Case in point, the $80 bln in profits that the Fed earned and turned over to the Treasury last year, was from income earned on the assets it bought. That was income that would have been earned by the private sector if it still had those bonds and securities.
So while the net change in wages and salaries since 2008 has been an increase of $317 bln, personal interest income dropped by $425 bln. That's not a stimulus by any means. It's mind boggling that the mainstream economics community and the Fed itself, doesn't understand this when they incessantly call for more "stimulus."

Unlike the Market Monetarists and New Keynesians, who have been constantly begging for the Fed to “do more”, this is why myself and many others have been wishing the Fed would do far less. While stimulating present paper profits in the stock market through negative real yields, the Fed’s actions are actually removing income from the private sector. Instead of stimulating the economy, ZIRP and QE help ensure the economic recovery remains weak. These actions will only further the reliance on credit and exacerbate downturns going forward.

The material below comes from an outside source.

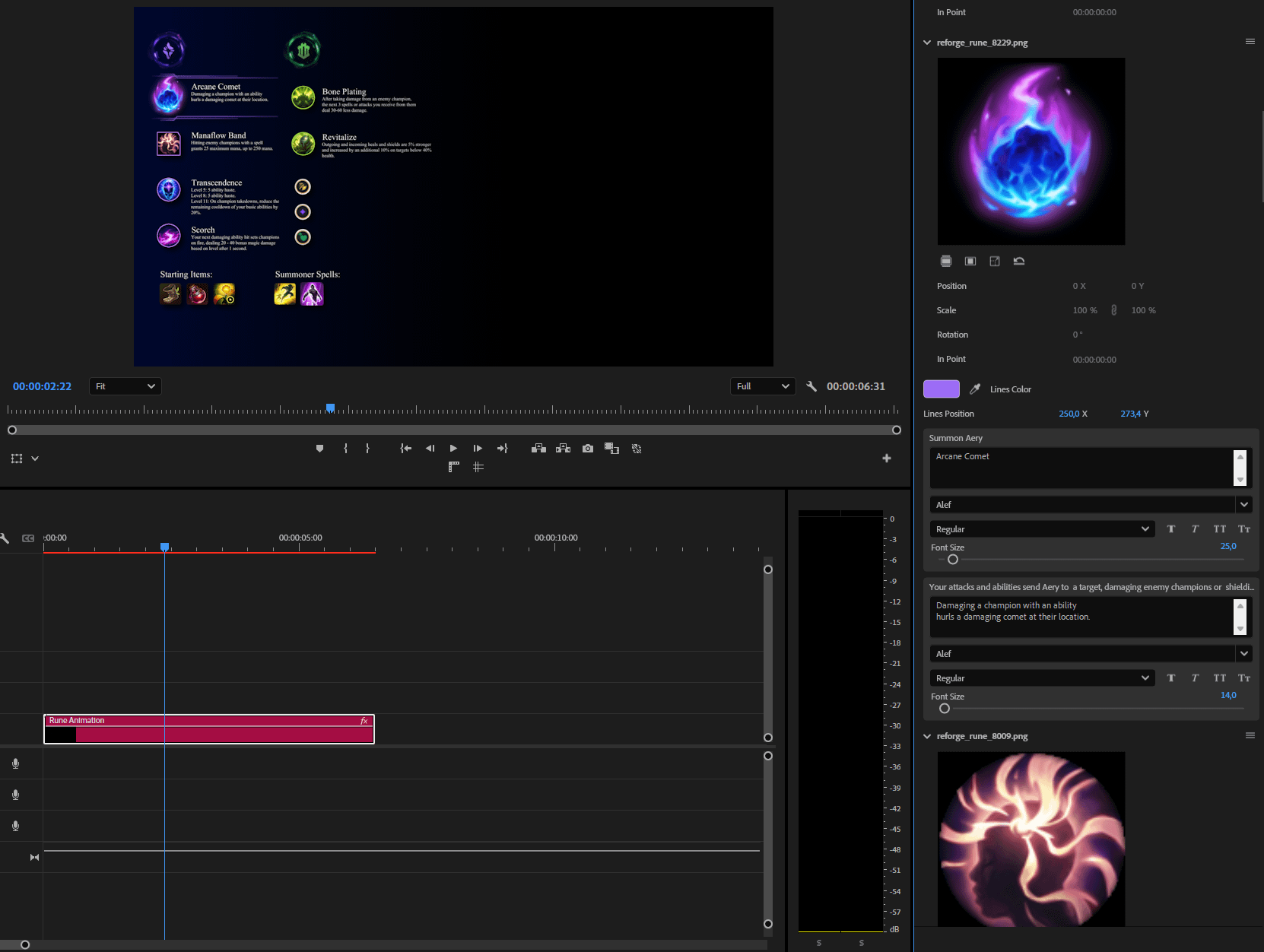Screen dimensions: 1264x952
Task: Click the reset arrow under the Arcane Comet image
Action: coord(1019,262)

  1. I agree with your perspective on MM but if interest rates were allowed to rise would the increase in personal interest income offset the increased cost of debt servicing. Seems to me that QE slows down the deflation of a distorted debt structure at the expense of savers and those on low incomes, at some point the hope being that releveraging can restart, i.e., it's all about preserving the broken world view that got us here.

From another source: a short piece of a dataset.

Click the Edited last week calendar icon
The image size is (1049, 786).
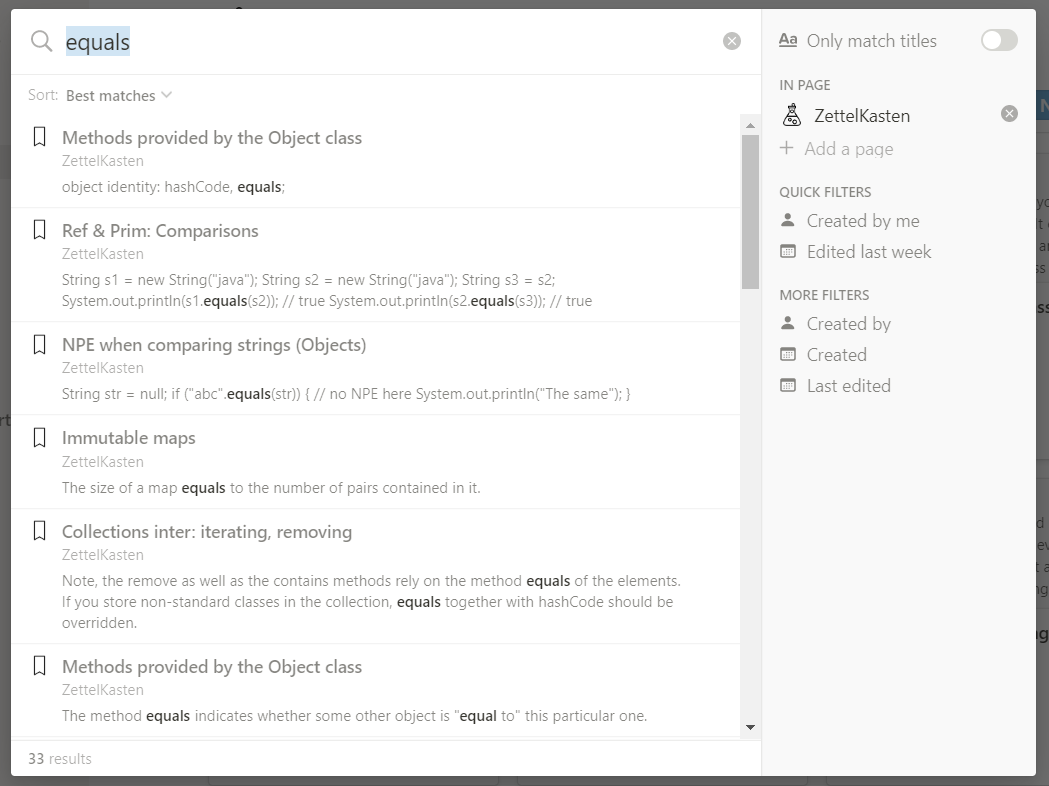[788, 252]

    1. If interest rates were allowed to rise, it's hard to say whether the cost of debt servicing or interest income would be larger. QE, however, reduces interest income without any offsetting reduction in debt service costs. So I'm less convinced that raising interest rates is beneficial, which some MMTers suggest, but do think QE is a generally poor policy.

      A side note, I've been wondering how much of the recent reduction in debt servicing costs stems from low rates and re-financing versus new auto and student loans that have no or low payments for the first few years.

    2. OK, so my question was based on the view that current low interest rates were at least in some part due to QE but you think this isn't the case?

    3. Ah. Well I would agree that QE played some role in lowering interest rates, but the question is by what channel and how much? The reduction in interest income from removing higher yielding securities is certainly deflationary. Given the perception of QE, it is equally likely that it raises inflation expectations temporarily putting upward pressure on interest rates. I'm inclined to think the first effect has a longer-term effect.

      Is your question also related to the idea that low interest rates are good for the economy? If so, I think that entails a different discussion of why rates are so low. Market monetarists often discuss how Bernanke and the FOMC are lying when saying they want lower rates because they actually want higher rates from increased inflation expectations.

    4. I still don't have a full understanding of this at present, to me QE is a continuation of a theme, that of a one way monetary intervention against a badly measured benchmark - that being "inflation". One way, because in the interest of always preventing a "recession" that intervention conveniently ignored massive inflation in assets which eventually became a Ponzi leading to unsustainable private sector debt levels. Main stream economists flawed thinking about private sector debt levels apparently leading them to think the size of private sector debt was irrelevant.

      Once it because apparent these debt levels weren't sustainable policy makers response - as always - was to reduce interest rates and manipulate the yield curve with a view to the knock on effect on the sustainability of that private sector debt level. My understanding was that QE was a crucial part of this, without which peoples mortgage rates would be heading up. So while QE reduces interest income the narrative was that this was just the cost savers have to pay to prevent a large increase in mortgage costs.

      "Ah. Well I would agree that QE played some role in lowering interest rates, but the question is by what channel and how much?"

      Yes, I guess this is the key, what role does QE play in reducing private sector debt servicing costs, if any, and is this offset by how much it hits savers.

      Every time I get into a discussion of this stuff I realise how much I don't know!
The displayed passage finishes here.